▸ **QUOTED TEXT**:
%%

Elon Musk's trillion-dollar gamble: Sending AI data centers to the sky, is it a genius idea or a sci-fi bubble?

Elon Musk is plotting a grand scheme worth $12.5 trillion.

Just last week, the tech mogul revealed an astonishing plan: to merge SpaceX with his loss-making AI startup xAI. This is not just a capital-level operation; its core logic lies in a seemingly sci-fi business bet—the future of AI is not on Earth, but in orbit.

Musk firmly believes that within the next three years, a massive satellite constellation powered by solar energy and cooled by the vacuum of space will become the cheapest way to generate AI computing power.

Is this yet another captivating story Musk is telling for an IPO, or is it an inevitable path for the AI industry?

The "Interstellar Computing Power" Race Among Giants

Musk is not the only tech giant gazing at the stars.

Although former xAI employees have criticized this idea as "completely unproven," Amazon founder Jeff Bezos has already entered the fray. He not only co-manages the mysterious AI startup "Project Prometheus," but also predicted last October that a "gigawatt-level space data center" will be built in the future.

Meanwhile, Google is also busy. They plan to launch the "Suncatcher Project" in early 2027 in collaboration with Planet, sending two prototype satellites equipped with TPU chips into low Earth orbit for "learning tasks."

Baiju Bhatt, founder of Aetherflux, pointed out succinctly: the AI boom has created a "once-in-a-century inflection point in energy usage." While terrestrial data centers are constrained by power supply and approval processes, space theoretically offers "unlimited energy."

The logic seems perfect: space has free and constant solar energy, and an environment close to absolute zero. As long as high-energy GPUs are sent up and data is transmitted back via Starlink, everything seems to fall into place.

Deutsche Bank's Ledger: The Cost Singularity of 2030

Capital markets are always the first to sniff out the scent of money. Deutsche Bank, in its latest report, provides economic support for this concept.

The current reality is harsh: deploying a 1-gigawatt capacity data center in space costs seven times that on the ground (approximately $114 billion vs. $16 billion).

However, Deutsche Bank analysts predict that this cost gap will narrow at an astonishing rate. The turning point may occur in 2032.

%%

▸ **DESCRIPTION OF THE TASK**:
Copy everything from "Just last week, the" down to "at the stars." in the article on space data centers, switching "satellite constellation" to "satellite network".

▸ **DATA SEGMENT**:
%%

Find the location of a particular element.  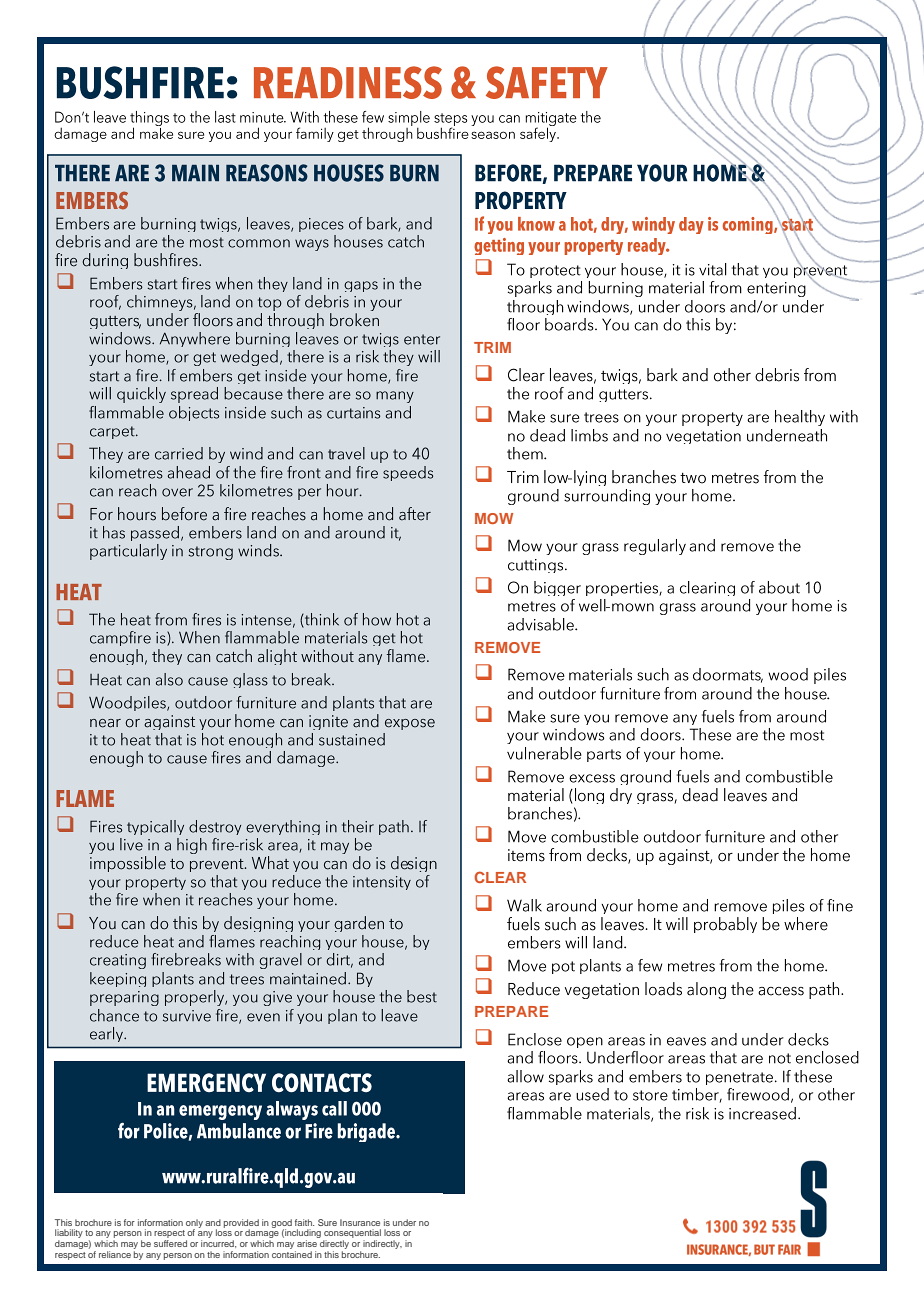

reliance is located at coordinates (115, 1254).
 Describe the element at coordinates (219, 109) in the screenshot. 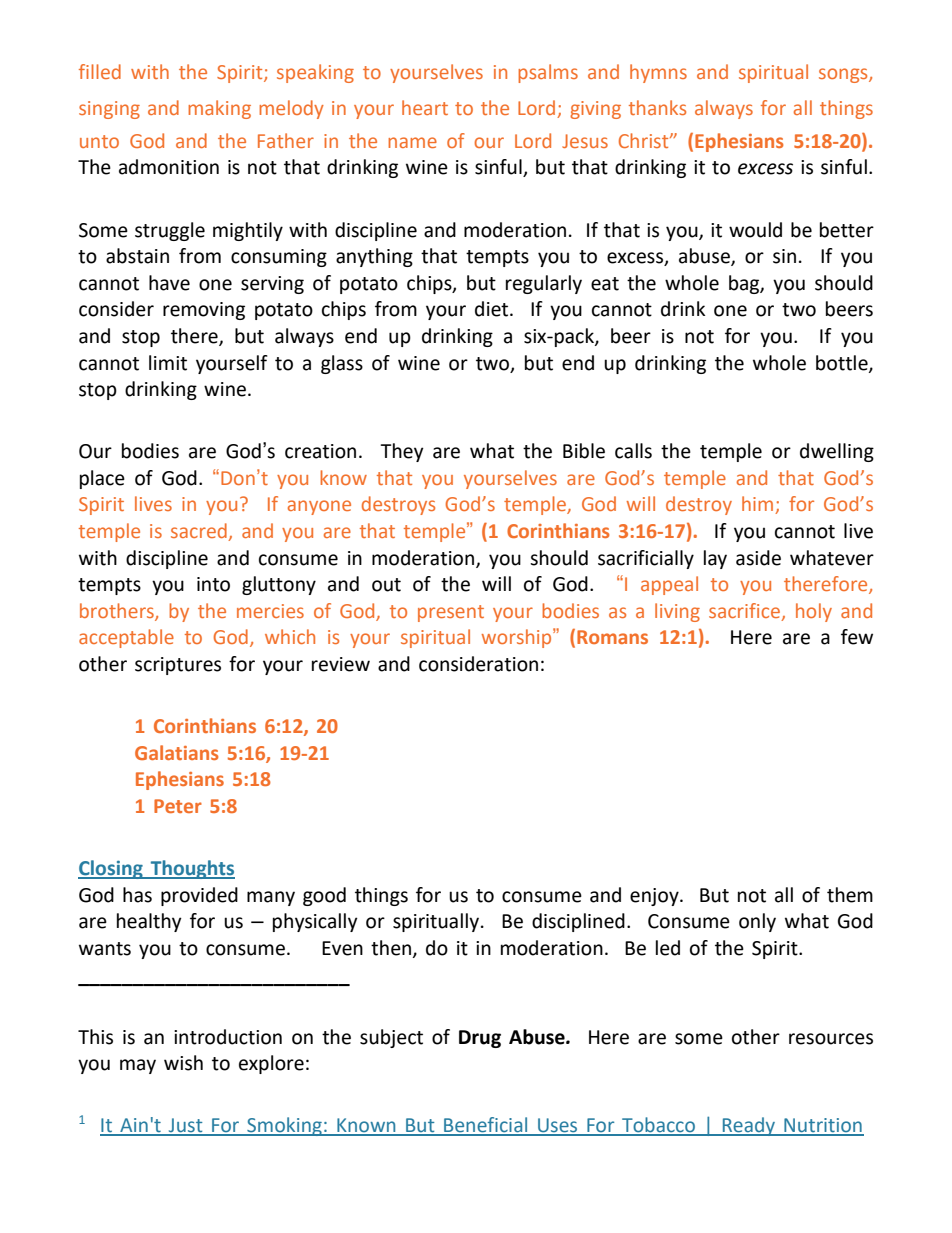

%%

▸ **COMPLETE ANSWER**:
Just last week, the tech mogul revealed an astonishing plan: to merge SpaceX with his loss-making AI startup xAI. This is not just a capital-level operation; its core logic lies in a seemingly sci-fi business bet—the future of AI is not on Earth, but in orbit.

Musk firmly believes that within the next three years, a massive satellite network powered by solar energy and cooled by the vacuum of space will become the cheapest way to generate AI computing power.

Is this yet another captivating story Musk is telling for an IPO, or is it an inevitable path for the AI industry?

The "Interstellar Computing Power" Race Among Giants

Musk is not the only tech giant gazing at the stars.